ACOS 2024 Annual Clinical Assembly
General Surgery
Sydney Parker, DO
PGY2
St. David's South Austin Medical Center
Our patient is a 25 year old female with no reported medical history being transported to our center from 1.5 hours away. She was involved in an MVC rollover at highway speeds and was found outside of the vehicle. She was presumed to have self-extricated due to seatbelt signs across chest and abdomen. There was at least one mortality of a passenger in the same vehicle. She was GCS 12-13 en route with stable vital signs. She received Ketamine and Fentanyl for pain control and agitation. FAST exam was negative in the trauma bay, however, she was found to have a large amount of free air on CT abd/pelvis, so she was taken emergently to the operating room. Upon exploration, she was found to have a complete transection of the gastric antrum approximately 5 cm from the pylorus, two large bowel serosal tears, and one small bowel serosal tear. There was a significant amount of undigested food particles throughout the abdominal cavity. In addition to washing out the abdomen, the gastric transection was repaired using an EEA stapler in a fashion similar to colonic end-to-end anastomosis. An anvil was placed in the distal antrum and a purse string suture was used to close the distal antrum. The proximal edges of the transected stomach was then stapled closed with a 75 green GIA. A gastrostomy was created in the body of the stomach, the EEA stapler was passed through, and the spike of the EEA was deployed through the stomach staple line. The EEA was then connected with the anvil in the distal segment. The proximal gastrostomy site was then closed using a Tx60 green load. All staple lines were oversewn and imbricated. Patient was admitted for 11 days and was started on piperacillin-tazobactam and fluconazole. She initially started as NPO with tube feeds, but ultimately she was able to advance to a regular diet prior to discharge. She was followed by a trauma surgeon closer to her home, but she followed up in our clinic 3 months after the injury and was doing well.
Outcomes:
In patients with this injury pattern, hemorrhagic shock is the most likely cause of death.

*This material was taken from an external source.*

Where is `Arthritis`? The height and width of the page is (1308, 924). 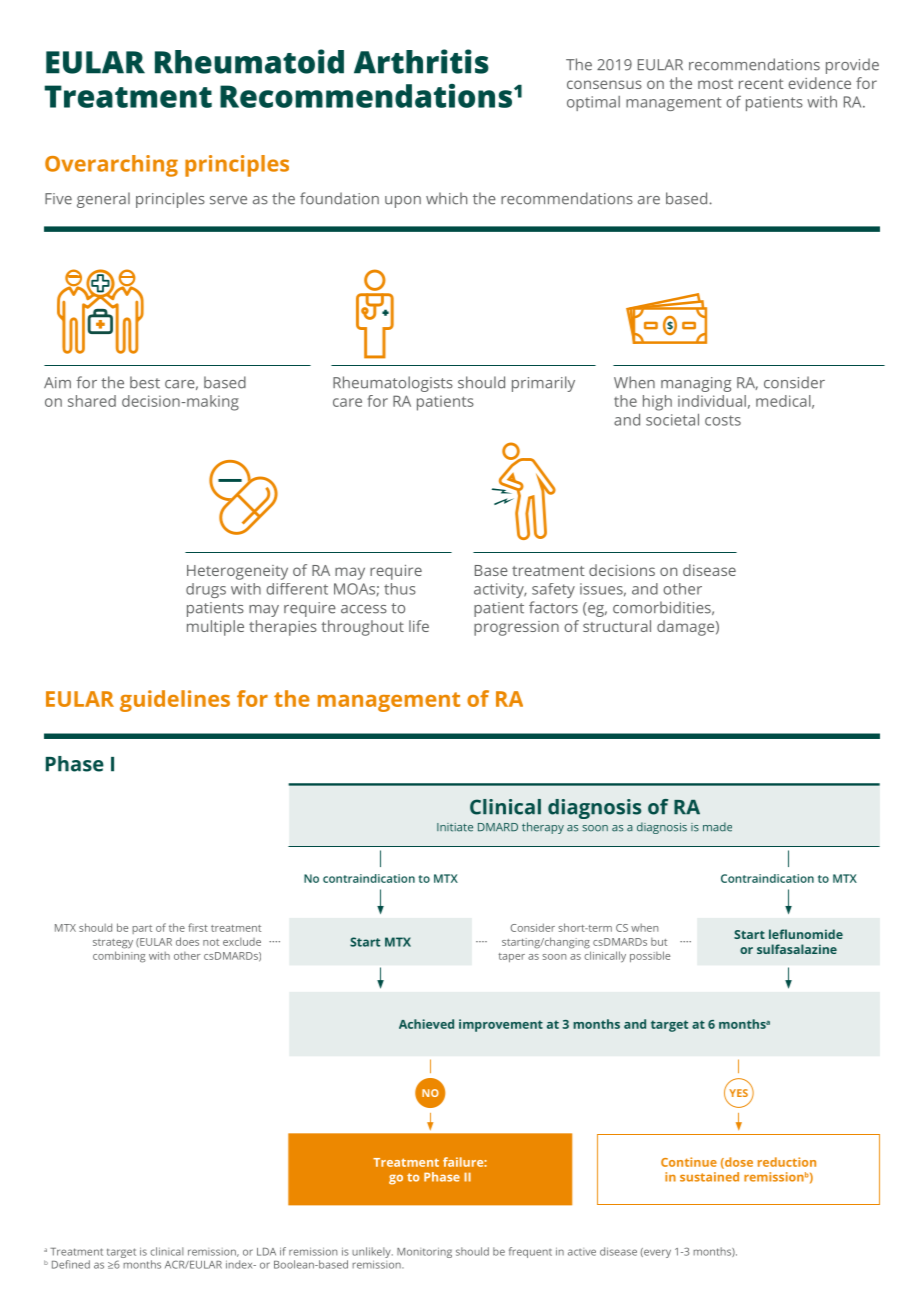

Therefore, prompt diagnosis and treatment is essential to reduce mortality. Common complications include intraabdominal abscesses and sepsis with worse outcomes seen in cases where gastric contents contaminate the abdominal cavity. Overall mortality rates are highly variable and difficult to attribute solely to gastric injury due to high incidence of concomitant injuries. However, in our case, due to the relative isolation of the gastric injury, we propose that if treated promptly, these patients do fairly well.
Conclusion:
Our patient had a complete gastric transection due to blunt force trauma. Other than small serosal tears, it was an isolated injury in a situation where concomitant injury is usually present. This allowed for us to study this injury and its outcome, which is relatively lacking in the overall body of literature. We were able to promptly identify and treat this patient, and the patient has successfully recovered.